Scan the material for the word "page" and copy each line where it occurs.

:::

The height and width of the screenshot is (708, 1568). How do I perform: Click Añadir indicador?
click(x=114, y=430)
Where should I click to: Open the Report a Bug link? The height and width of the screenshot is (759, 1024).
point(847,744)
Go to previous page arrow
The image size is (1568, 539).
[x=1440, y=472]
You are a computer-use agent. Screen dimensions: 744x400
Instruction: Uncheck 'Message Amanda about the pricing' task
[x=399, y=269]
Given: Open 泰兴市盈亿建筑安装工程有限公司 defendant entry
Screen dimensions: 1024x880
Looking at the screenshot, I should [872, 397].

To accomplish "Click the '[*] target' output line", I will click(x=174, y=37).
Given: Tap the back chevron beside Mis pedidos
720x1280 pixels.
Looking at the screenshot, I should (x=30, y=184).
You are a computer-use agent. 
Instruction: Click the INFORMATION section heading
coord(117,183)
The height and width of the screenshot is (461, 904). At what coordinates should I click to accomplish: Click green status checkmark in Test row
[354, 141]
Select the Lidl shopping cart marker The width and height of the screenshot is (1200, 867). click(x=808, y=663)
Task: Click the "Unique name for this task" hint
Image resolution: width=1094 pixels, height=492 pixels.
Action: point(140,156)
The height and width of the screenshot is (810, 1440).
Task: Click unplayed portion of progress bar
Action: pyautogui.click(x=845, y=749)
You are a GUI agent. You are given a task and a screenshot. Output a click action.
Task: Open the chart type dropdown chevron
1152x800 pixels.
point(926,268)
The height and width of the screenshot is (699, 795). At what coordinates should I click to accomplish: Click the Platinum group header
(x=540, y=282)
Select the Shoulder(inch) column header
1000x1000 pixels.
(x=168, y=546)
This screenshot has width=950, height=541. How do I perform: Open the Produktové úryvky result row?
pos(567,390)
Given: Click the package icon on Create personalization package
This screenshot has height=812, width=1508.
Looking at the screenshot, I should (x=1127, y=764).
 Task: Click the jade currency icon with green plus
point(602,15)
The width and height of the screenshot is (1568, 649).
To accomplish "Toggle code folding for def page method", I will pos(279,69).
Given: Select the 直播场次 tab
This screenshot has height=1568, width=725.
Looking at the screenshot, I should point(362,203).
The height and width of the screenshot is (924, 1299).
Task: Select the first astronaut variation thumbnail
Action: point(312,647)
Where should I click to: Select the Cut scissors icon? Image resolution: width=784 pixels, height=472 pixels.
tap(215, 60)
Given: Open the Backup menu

:::

* [Result for this task]
Go to previous page arrow
To accomplish "Toggle code folding for def page method", I will pos(279,69).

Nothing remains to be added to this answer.